In it, I’ll give background about the history and original development of streaming telemetry, and in the second part I will cover enterprise and service provider adoption, as well as our take on likely next steps of evolution in streaming telemetry.
The basics of streaming telemetry
Let’s start with terminology to level set the conversation. Streaming telemetry is one of five methods for collecting performance data from a device in a network (e.g., routers, switches, servers, interfaces, and links).
The other four are:
- Command-line interface (CLI) for devices like routers
- Syslog messages
- APIs to the config and control plane of routers (most prominently Juniper), used by large customers who create their own network management systems
- Simple Network Management Protocol (SNMP)
Of these methods, SNMP is by far the most widely used.
Streaming telemetry is fundamentally different from the other four in one crucial way: it made a design choice to be a “push” method to send all of its telemetric data, while the others are mostly “pull” for metrics. I’ll get into the significance of that difference a little later. For now, though, I need to make an important observation about taxonomy.
There are classes of network telemetry: device, traffic, synthetic, config, and metadata. Some network professionals believe streaming telemetry covers all these versions. But it doesn’t. In my view, the focus of streaming telemetry has been mainly on device telemetry.
Telemetry (of any kind) is critical to network health. Without understanding what’s happening on a device at a distance, I&O teams can’t see directly when something goes wrong, troubleshoot the problem, predict future failures, and implement fixes. Device telemetry has always been an essential element in networking.
Enter SNMP.
SNMP: A love/hate story
SNMP is the de facto standard for internetworking management. But it’s like the U.S. tax code: there’s something in it for everyone to hate (for some folks, a lot to hate), and everyone still uses it.
Before diving into what’s wrong with SNMP, let’s acknowledge one of its strengths: the Management Information Base (MIB). The MIB collects, stores, and organizes telemetry data from devices on the network. While MIB has its faults, it does one crucial thing: it provides a common way to examine the activity and health of equipment from multiple vendors. In today’s complex multi-vendor, multi-layer hybrid cloud environment, that is invaluable.
The bottom line is that SNMP is functional and ubiquitous, and no alternative has achieved significant momentum.
What is it about SNMP that people hate? Simply put, it ’s the wrong paradigm for the third decade of the 21st century.
To start with, it demands a lot of administrative attention, and the arcane interface is at odds with today’s expectations of easy-to-use GUIs.
But the main problem with SNMP is that it’s pull-based. The devices being monitored send data only when requested by the network management system. I&O teams have to select the devices to poll, set the timing for polling, etc. In highly complex networks, like those of service providers or global enterprises, the interval for polling may be anywhere from 30 seconds to even five minutes – an unacceptable length of time when you’re talking about events potentially occurring in the millions per second. This leaves the network vulnerable to catastrophic interruptions in service if it takes too long to spot an anomaly, error, or (even worse) a DDoS.
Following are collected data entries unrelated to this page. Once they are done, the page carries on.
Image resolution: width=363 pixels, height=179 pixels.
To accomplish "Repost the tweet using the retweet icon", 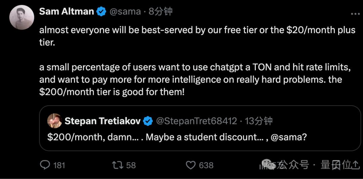I will coord(117,165).
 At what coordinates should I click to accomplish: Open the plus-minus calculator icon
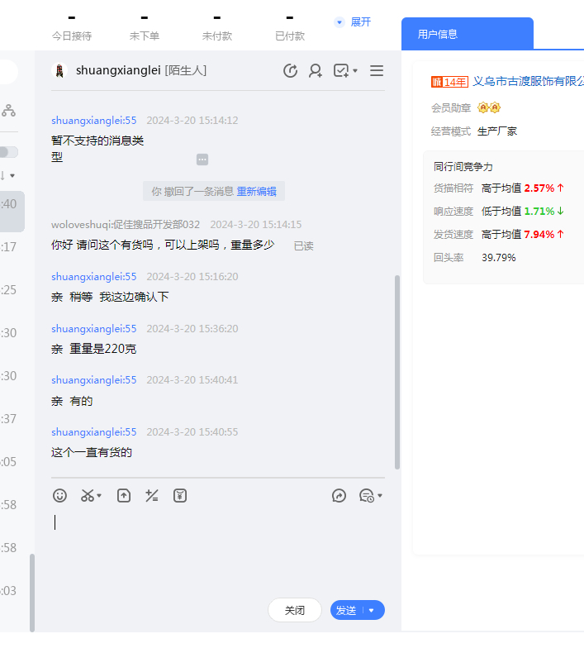(x=152, y=496)
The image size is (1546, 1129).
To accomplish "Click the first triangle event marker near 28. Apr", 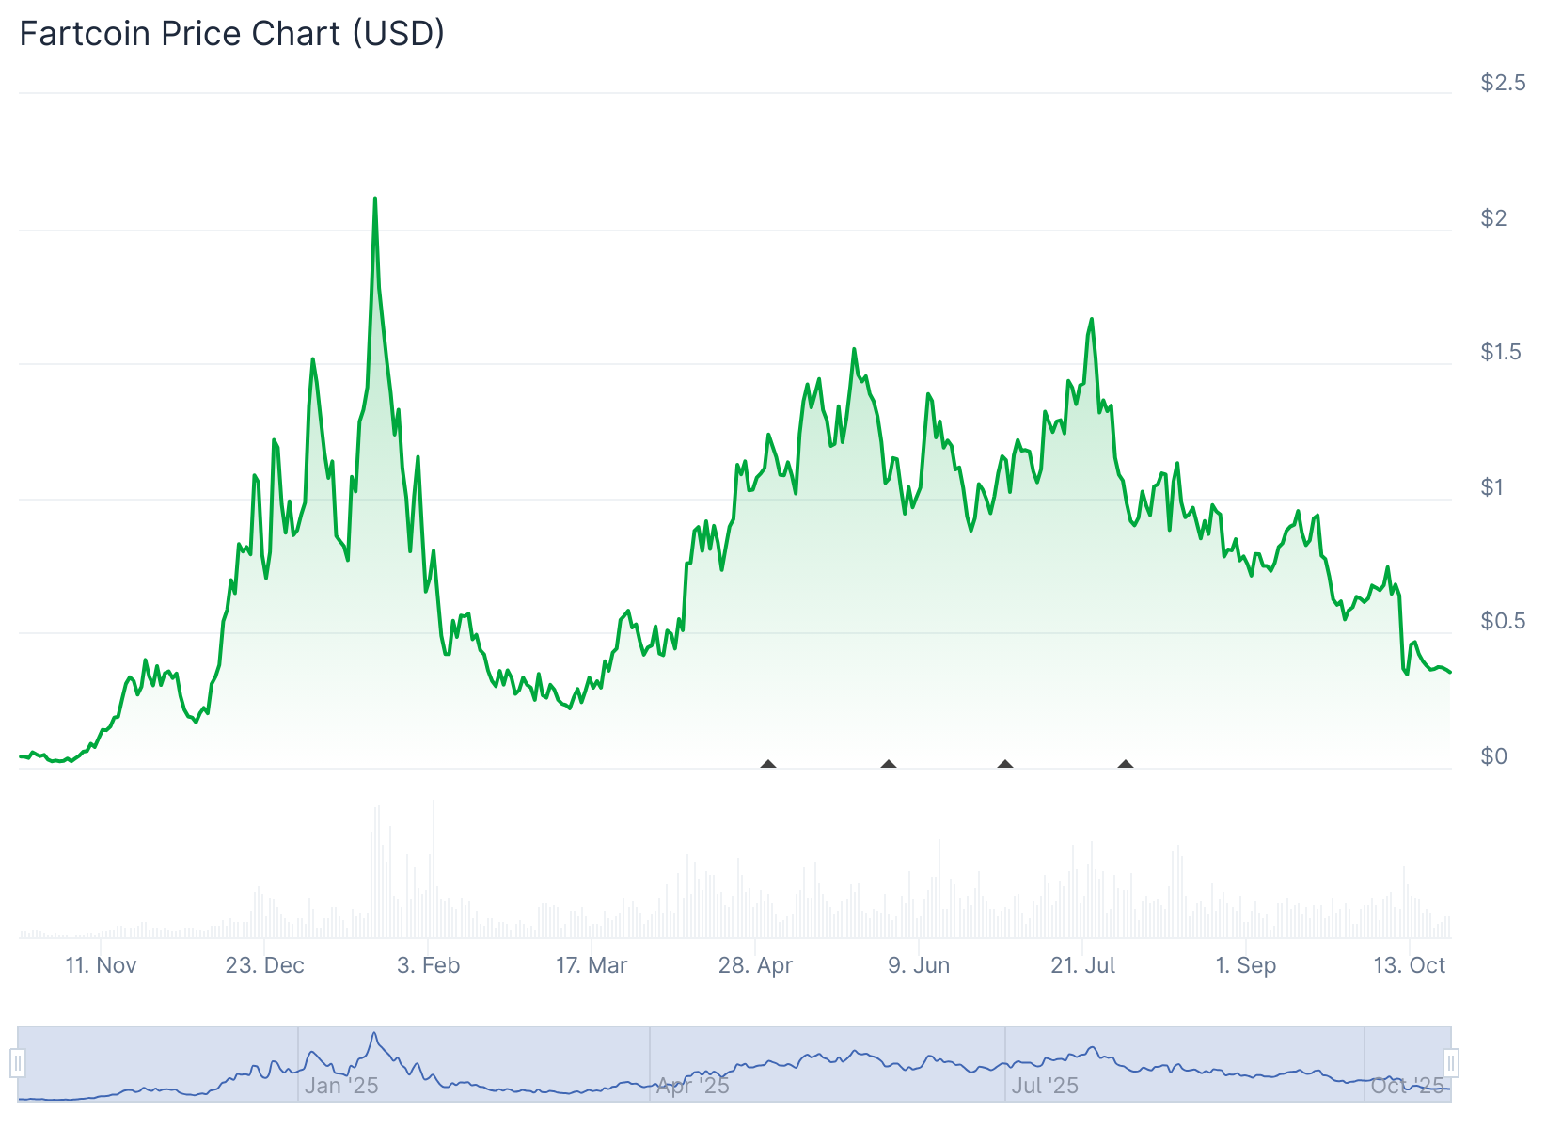I will (x=768, y=764).
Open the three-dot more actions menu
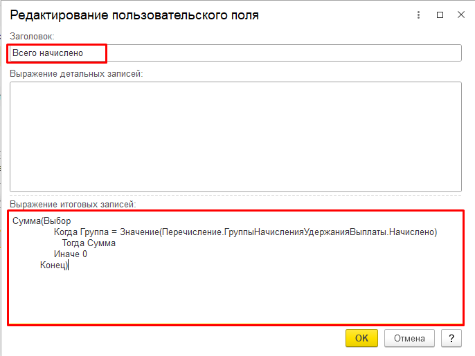Image resolution: width=475 pixels, height=356 pixels. [418, 15]
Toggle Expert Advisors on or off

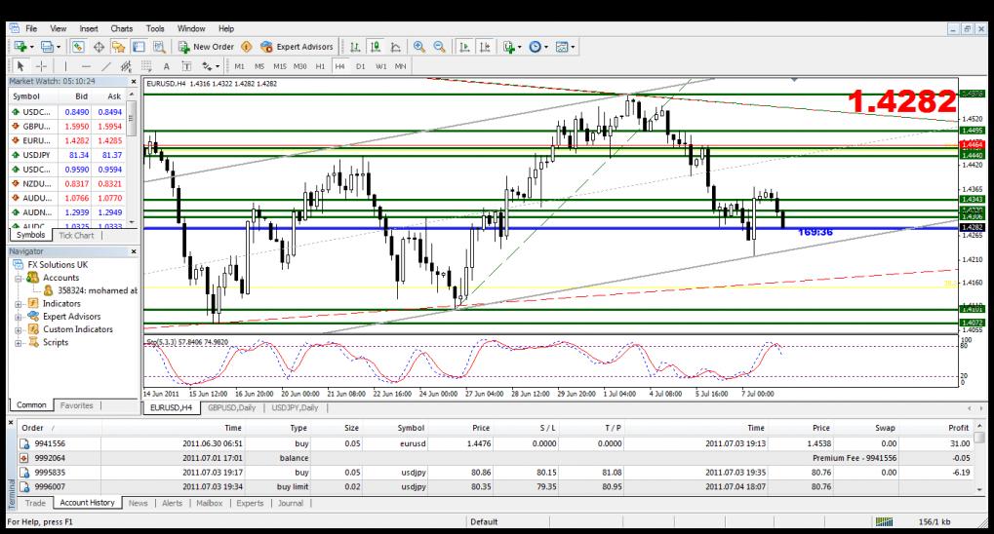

(There are such things as SNMP traps, which can send a message about the device without being polled. But traps are limited in functionality and require significant operator intervention. They are intended to be emergency messages, but in reality, not all traps signal a true emergency, and even some emergencies don’t generate a trap.)
SNMP polling involves so much host-client communication that CPUs can be overwhelmed, particularly if multiple network management tools are employed simultaneously (as is common) by I&O teams.
Network operators look at all this traffic and ask: why can’t each device send this information once, by itself, so everyone can absorb it when and how they want?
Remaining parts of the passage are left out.